TASK ITEM: Once you find the line with "1325x679 pixels. How" in the entries below, print it and each line after it up to and including the line with "Task: Click the Пароль label", exactly, without pictures.

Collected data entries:
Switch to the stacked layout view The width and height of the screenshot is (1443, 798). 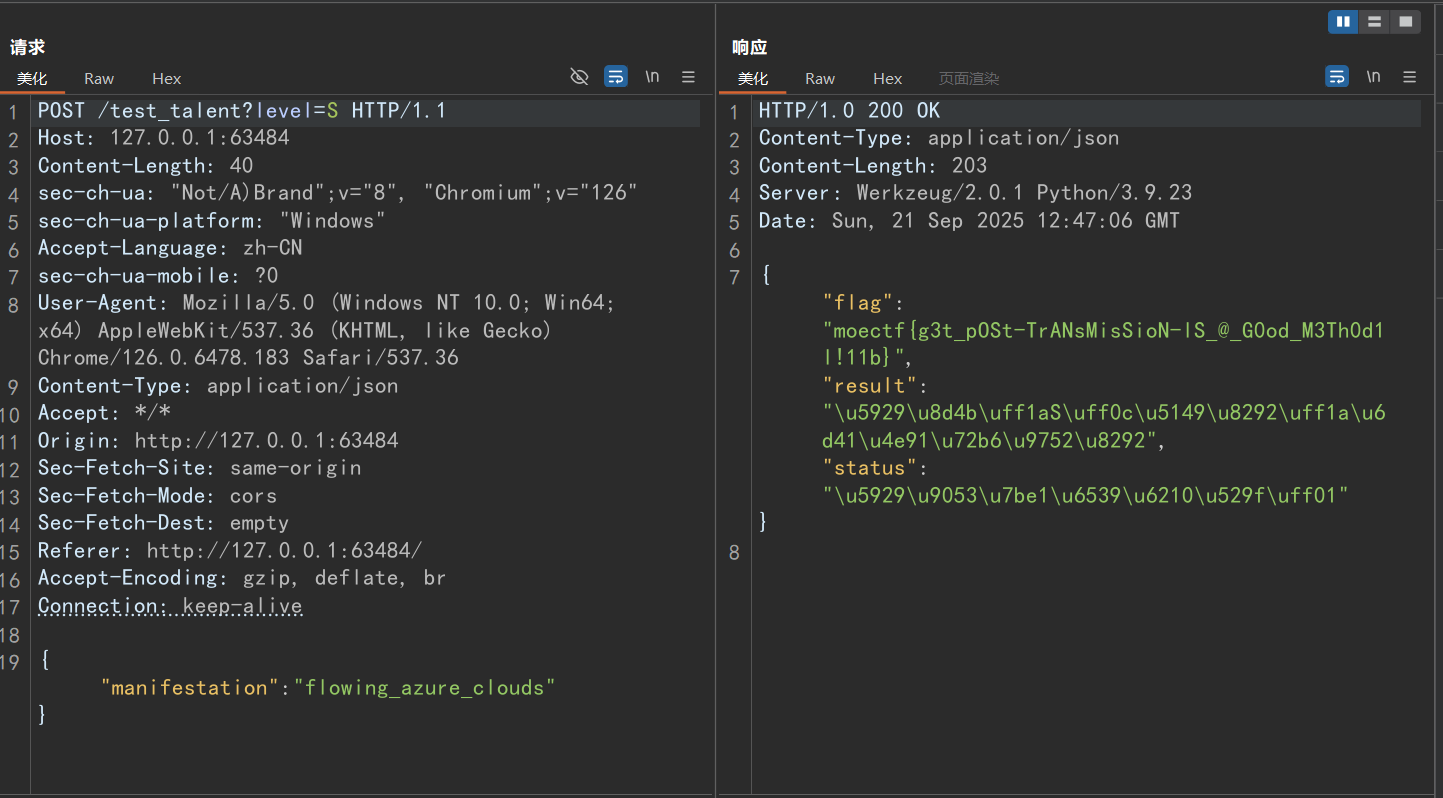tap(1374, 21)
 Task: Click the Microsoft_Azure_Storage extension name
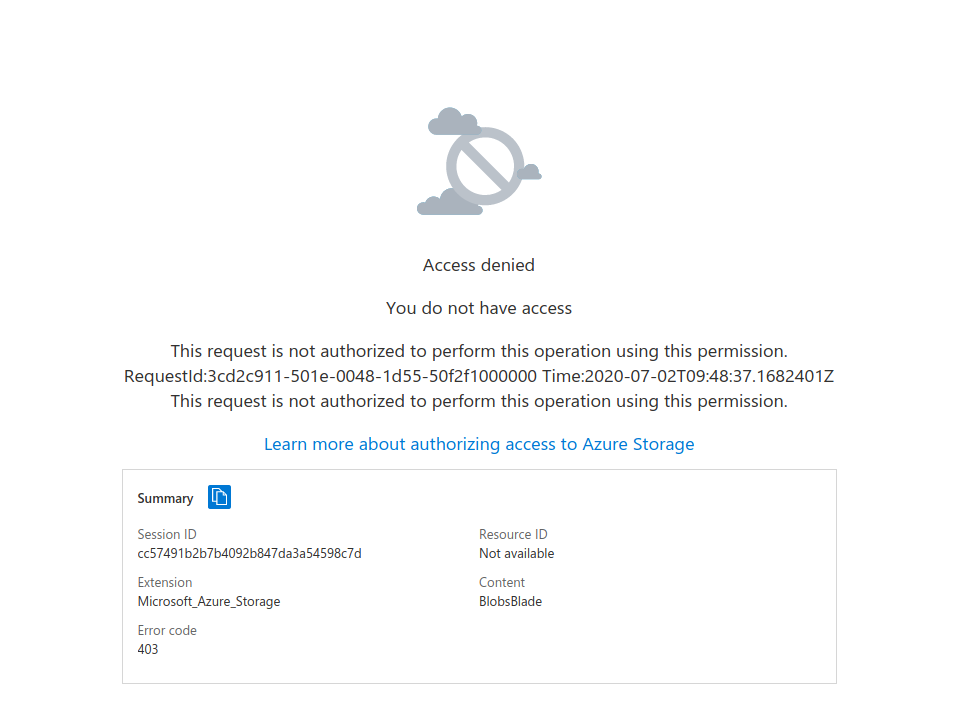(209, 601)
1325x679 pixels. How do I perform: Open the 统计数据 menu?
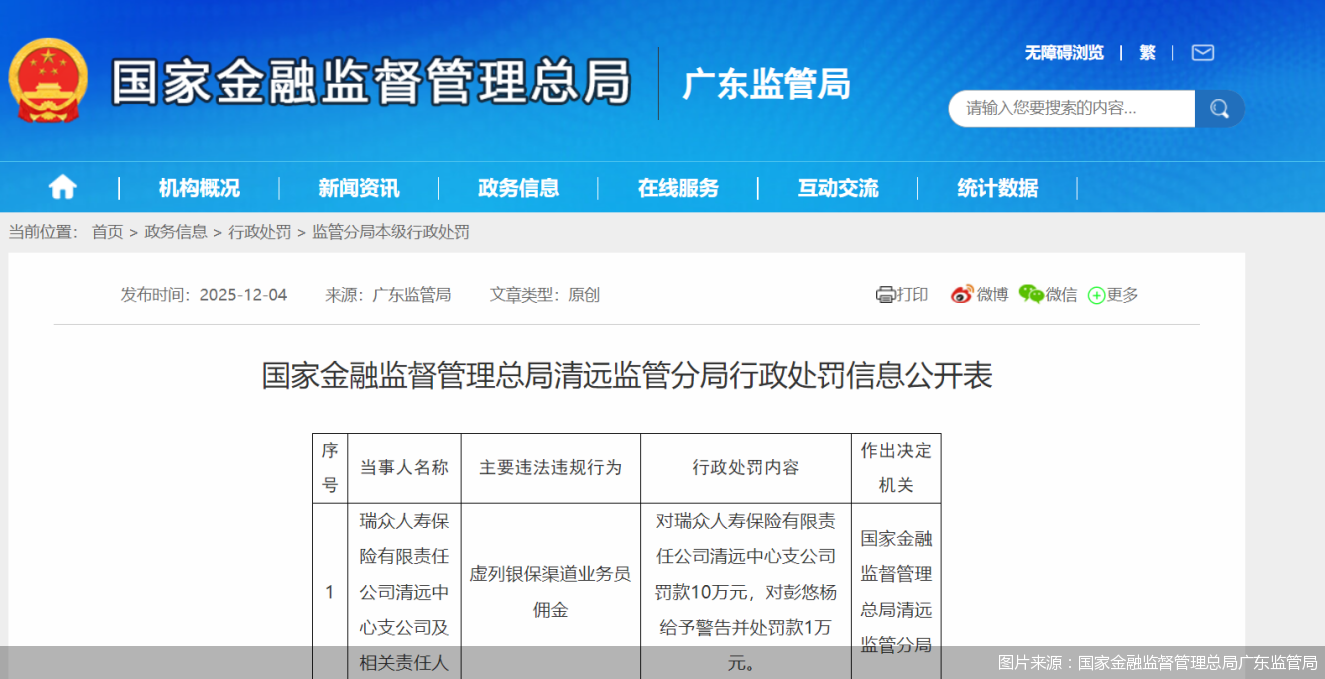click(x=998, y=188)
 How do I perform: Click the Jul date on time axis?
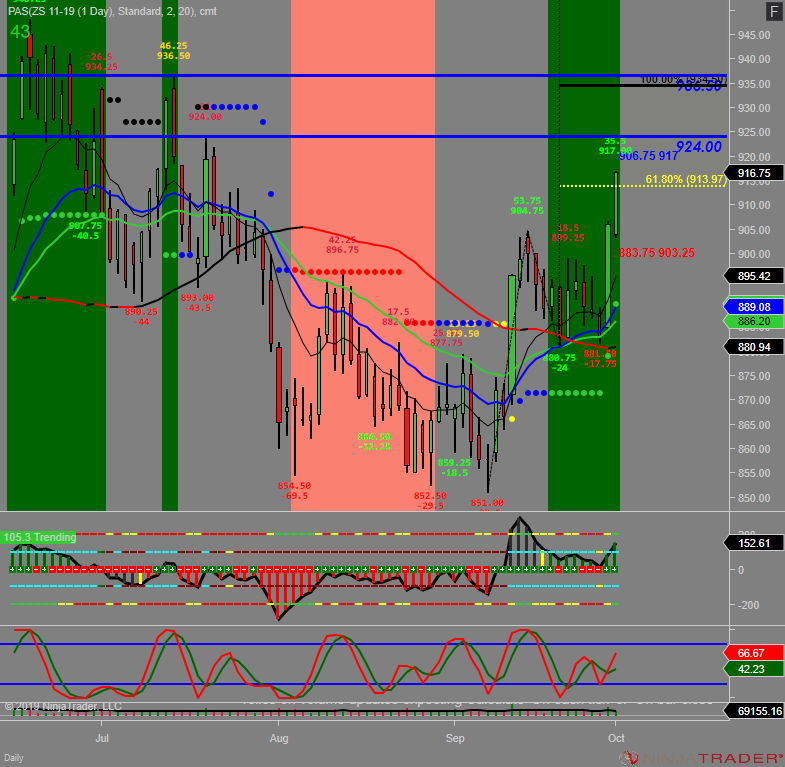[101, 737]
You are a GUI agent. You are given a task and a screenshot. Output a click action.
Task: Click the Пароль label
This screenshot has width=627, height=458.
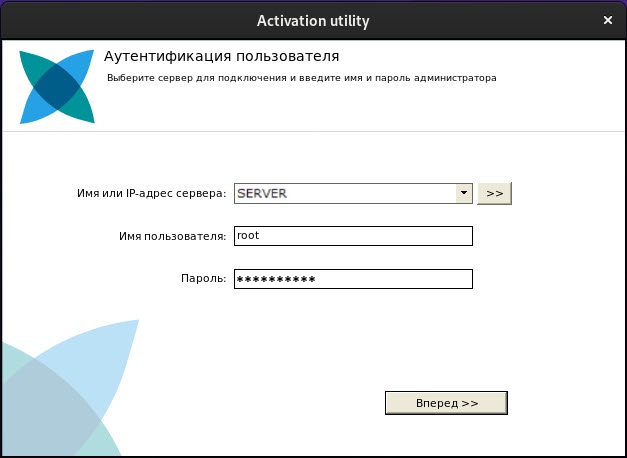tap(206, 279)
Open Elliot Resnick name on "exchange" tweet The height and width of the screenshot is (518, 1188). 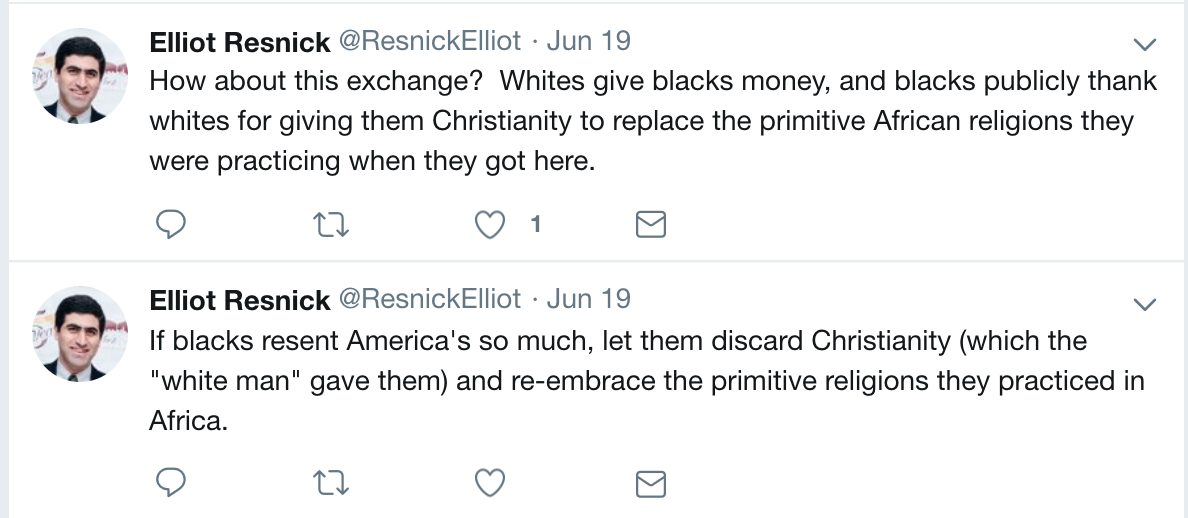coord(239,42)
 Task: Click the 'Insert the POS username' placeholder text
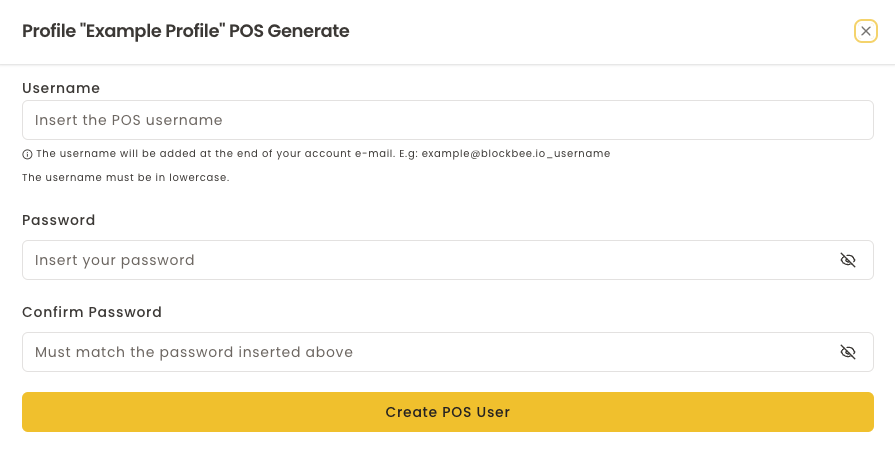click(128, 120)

PROBLEM SOLUTION:
1325x679 pixels. How do I perform: Open the 统计数据 menu?
click(x=998, y=188)
 How do I perform: Click the Jul date on time axis?
[101, 737]
You are a GUI agent. You are given a task and a screenshot. Output a click action.
Task: Click the Пароль label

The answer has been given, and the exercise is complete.